QUEBEC CITY – In 2010-11, Katerine Savard of Quebec City showed she was one of the brightest rising stars in Canadian swimming. So far for 2011-12, the 18-year-old Savard is raising the bar for the others to follow in pursuit for a spot on the Canadian Olympic team.
Just last week at the Canada Cup competition in Etobicoke, Savard took gold in the three butterfly races, all in meet record time, including a Canadian record in the 100-metre event. She clocked 57.80 seconds breaking her previous national mark of 57.97 set at the world championship swimming trials last April in Victoria.
”I was surprised with the record,” said Savard. ”But I’ve done a lot of work on endurance for the 200 fly so that has really helped me in the shorter distances.’
The record didn’t surprise her coach Marc-André Pelletier. Just a week earlier she had shown she was on early-season fire with fast times at a provincial meet.
”She clocked a 58.4 in the 100 butterfly at the Quebec Cup and that was pretty impressive after a hard period of training,” said Pelletier who has coached Savard for five years at the Club de natation CSQ. ”She has put in a lot of work in the weight room this year so she is much stronger and I think she also benefited from a rest period after the world championships which capped a really busy year last season.”
After reaching two finals at the Commonwealth Games in India, Savard was one of Canada’s revelations at the world championships in Shanghai, missing the cut for the 100 butterfly final and 200-metre semifinal both by one spot.
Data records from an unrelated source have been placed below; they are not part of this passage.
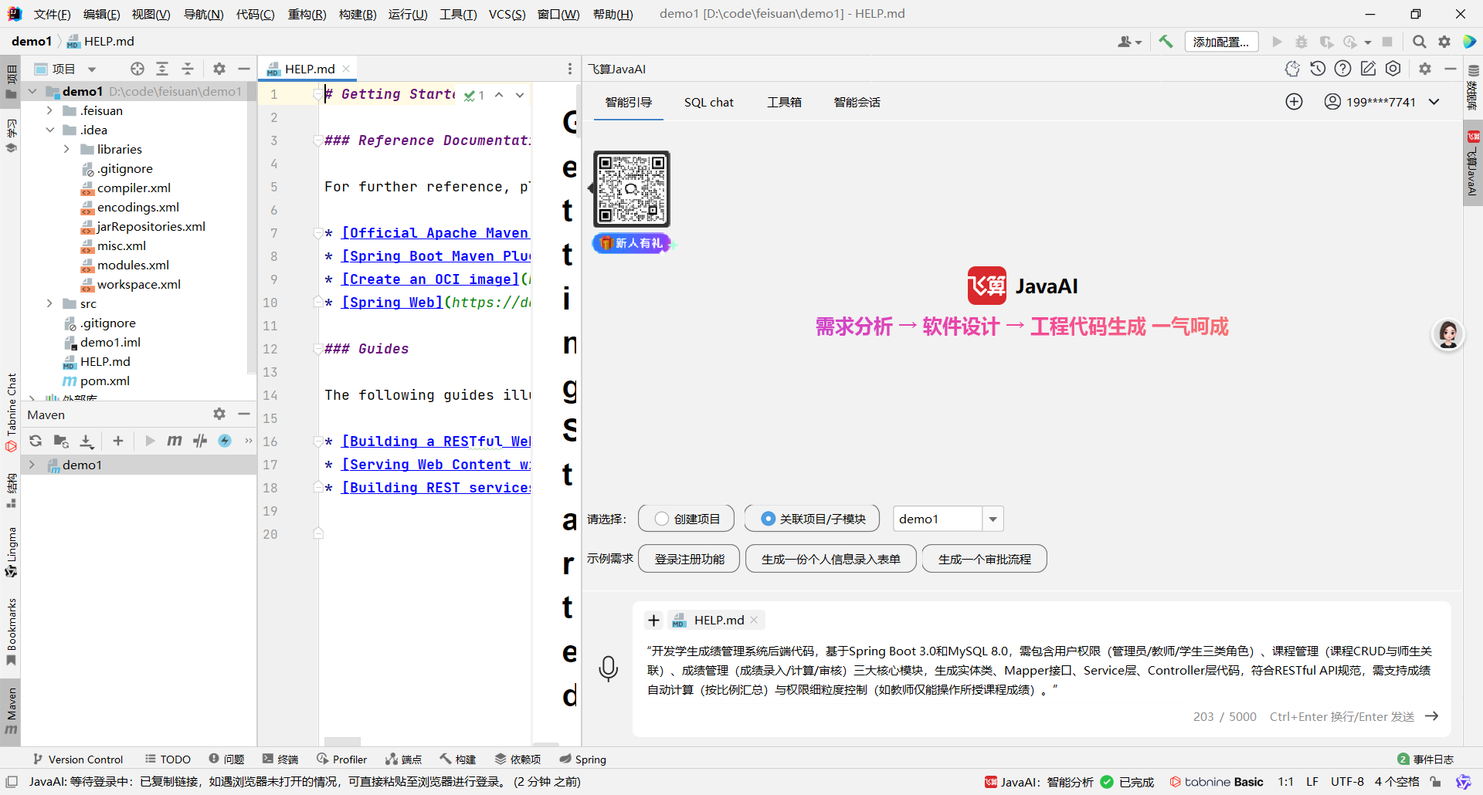Click the JavaAI help question mark icon
Viewport: 1483px width, 795px height.
point(1343,69)
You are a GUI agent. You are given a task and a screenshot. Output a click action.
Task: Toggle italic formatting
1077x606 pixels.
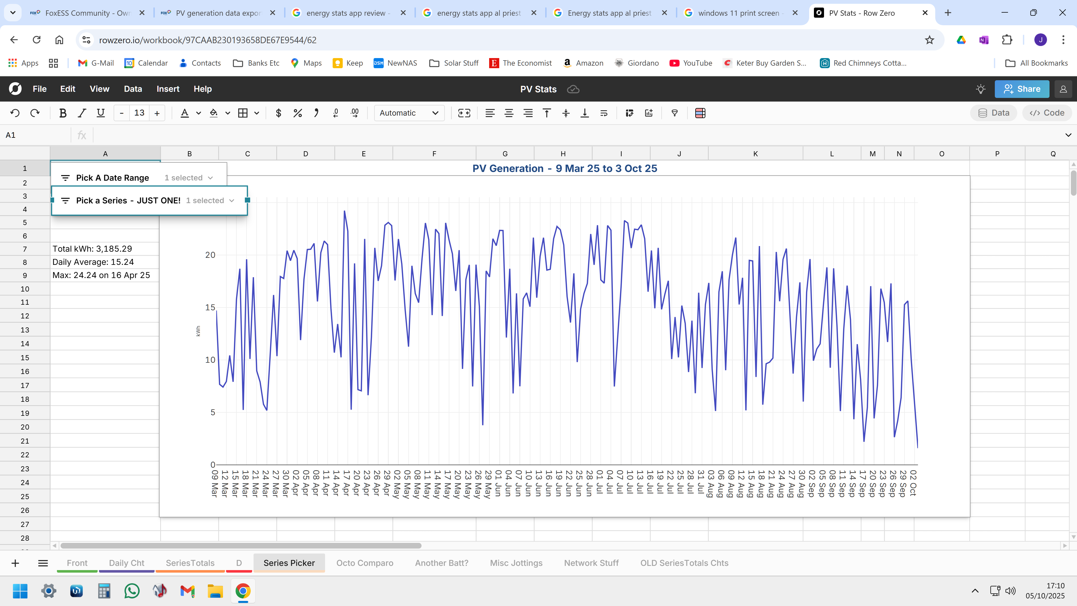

She is nominated for the top female international athlete award for Quebec City area to be held next week.
”The Commonwealth and worlds were great learning experiences,” said Savard. ”To be at the same venue as these great athletes you get a first hand look at what motivates them and the kind of work you need to put in to be there at the top with them.”
A second year CEGEP student in natural sciences, Savard will continue to focus primarily on training leading up to the Olympic trials set for late March in Montreal.